#### [TASK REQUIREMENTS]
Find every line in the records below that holds the word "will" and copy it.

*** Opening of GIVEN DATA ***

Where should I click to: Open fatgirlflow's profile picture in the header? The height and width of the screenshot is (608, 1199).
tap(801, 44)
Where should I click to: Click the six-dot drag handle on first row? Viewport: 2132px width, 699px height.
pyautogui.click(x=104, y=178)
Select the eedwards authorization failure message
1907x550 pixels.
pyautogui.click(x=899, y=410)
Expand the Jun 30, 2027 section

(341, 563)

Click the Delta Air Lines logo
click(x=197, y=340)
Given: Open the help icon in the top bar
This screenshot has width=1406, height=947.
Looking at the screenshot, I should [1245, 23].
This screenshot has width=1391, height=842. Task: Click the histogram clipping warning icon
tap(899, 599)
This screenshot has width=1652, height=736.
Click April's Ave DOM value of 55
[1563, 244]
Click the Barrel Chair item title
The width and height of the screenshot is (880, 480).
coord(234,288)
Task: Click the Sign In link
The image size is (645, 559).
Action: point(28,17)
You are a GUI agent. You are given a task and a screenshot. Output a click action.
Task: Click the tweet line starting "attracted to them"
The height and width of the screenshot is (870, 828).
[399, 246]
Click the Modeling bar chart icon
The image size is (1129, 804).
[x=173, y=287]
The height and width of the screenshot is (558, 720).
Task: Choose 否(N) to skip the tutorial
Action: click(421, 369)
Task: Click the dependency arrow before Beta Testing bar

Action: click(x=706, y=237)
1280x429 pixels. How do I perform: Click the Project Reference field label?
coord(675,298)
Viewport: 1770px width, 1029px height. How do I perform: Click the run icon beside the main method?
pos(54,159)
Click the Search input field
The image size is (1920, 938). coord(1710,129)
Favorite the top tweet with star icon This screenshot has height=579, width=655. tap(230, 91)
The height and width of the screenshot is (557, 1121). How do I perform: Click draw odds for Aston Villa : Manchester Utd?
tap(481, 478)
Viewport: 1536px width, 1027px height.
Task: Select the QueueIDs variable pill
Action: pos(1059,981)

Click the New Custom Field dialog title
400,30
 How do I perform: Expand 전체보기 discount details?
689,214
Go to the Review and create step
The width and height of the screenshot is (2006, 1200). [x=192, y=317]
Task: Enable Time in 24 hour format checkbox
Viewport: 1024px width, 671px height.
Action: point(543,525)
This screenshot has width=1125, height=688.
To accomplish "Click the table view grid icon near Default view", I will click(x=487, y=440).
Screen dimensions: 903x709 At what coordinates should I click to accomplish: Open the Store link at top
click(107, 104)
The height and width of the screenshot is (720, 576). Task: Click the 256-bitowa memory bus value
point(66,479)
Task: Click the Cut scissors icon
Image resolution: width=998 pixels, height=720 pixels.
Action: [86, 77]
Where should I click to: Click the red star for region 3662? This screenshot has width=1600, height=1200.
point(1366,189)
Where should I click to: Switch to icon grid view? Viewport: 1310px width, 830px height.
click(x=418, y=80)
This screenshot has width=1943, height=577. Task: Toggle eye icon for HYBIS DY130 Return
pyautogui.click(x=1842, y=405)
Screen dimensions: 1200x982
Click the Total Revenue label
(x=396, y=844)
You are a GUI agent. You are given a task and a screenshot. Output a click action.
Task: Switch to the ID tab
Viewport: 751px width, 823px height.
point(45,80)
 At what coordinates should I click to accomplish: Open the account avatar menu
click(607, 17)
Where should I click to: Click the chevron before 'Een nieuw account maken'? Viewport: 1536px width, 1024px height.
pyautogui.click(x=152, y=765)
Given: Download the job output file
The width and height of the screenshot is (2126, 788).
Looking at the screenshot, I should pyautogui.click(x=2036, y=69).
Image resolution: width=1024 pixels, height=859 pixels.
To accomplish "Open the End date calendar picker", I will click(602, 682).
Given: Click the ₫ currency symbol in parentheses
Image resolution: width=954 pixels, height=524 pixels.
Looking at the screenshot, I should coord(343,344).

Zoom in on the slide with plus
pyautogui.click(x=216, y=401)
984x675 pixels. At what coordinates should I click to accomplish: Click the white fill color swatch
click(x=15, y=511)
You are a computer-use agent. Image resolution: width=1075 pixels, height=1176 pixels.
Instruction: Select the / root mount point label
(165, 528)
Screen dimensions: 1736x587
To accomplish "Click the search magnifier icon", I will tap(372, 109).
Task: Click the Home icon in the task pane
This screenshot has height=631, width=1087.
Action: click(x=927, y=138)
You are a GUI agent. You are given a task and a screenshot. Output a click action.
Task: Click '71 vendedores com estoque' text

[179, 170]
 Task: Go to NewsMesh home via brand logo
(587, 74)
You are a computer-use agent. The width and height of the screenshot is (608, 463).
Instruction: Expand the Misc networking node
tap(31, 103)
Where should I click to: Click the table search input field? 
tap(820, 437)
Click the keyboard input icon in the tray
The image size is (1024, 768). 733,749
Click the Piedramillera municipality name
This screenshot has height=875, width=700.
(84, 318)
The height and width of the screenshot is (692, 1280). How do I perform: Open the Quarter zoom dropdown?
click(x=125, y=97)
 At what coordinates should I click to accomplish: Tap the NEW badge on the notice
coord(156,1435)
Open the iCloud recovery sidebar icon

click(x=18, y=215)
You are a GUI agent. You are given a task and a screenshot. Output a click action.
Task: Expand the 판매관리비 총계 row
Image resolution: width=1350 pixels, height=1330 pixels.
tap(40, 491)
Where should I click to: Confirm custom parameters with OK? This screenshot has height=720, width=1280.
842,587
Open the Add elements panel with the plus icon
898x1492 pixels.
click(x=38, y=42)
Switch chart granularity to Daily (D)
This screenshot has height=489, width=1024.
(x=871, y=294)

*** Close of GIVEN DATA ***

#### [TASK RESPONSE]
To accomplish "Click the table view grid icon near Default view", I will click(x=487, y=440).
To accomplish "Open the End date calendar picker", I will click(602, 682).
To accomplish "Click the search magnifier icon", I will tap(372, 109).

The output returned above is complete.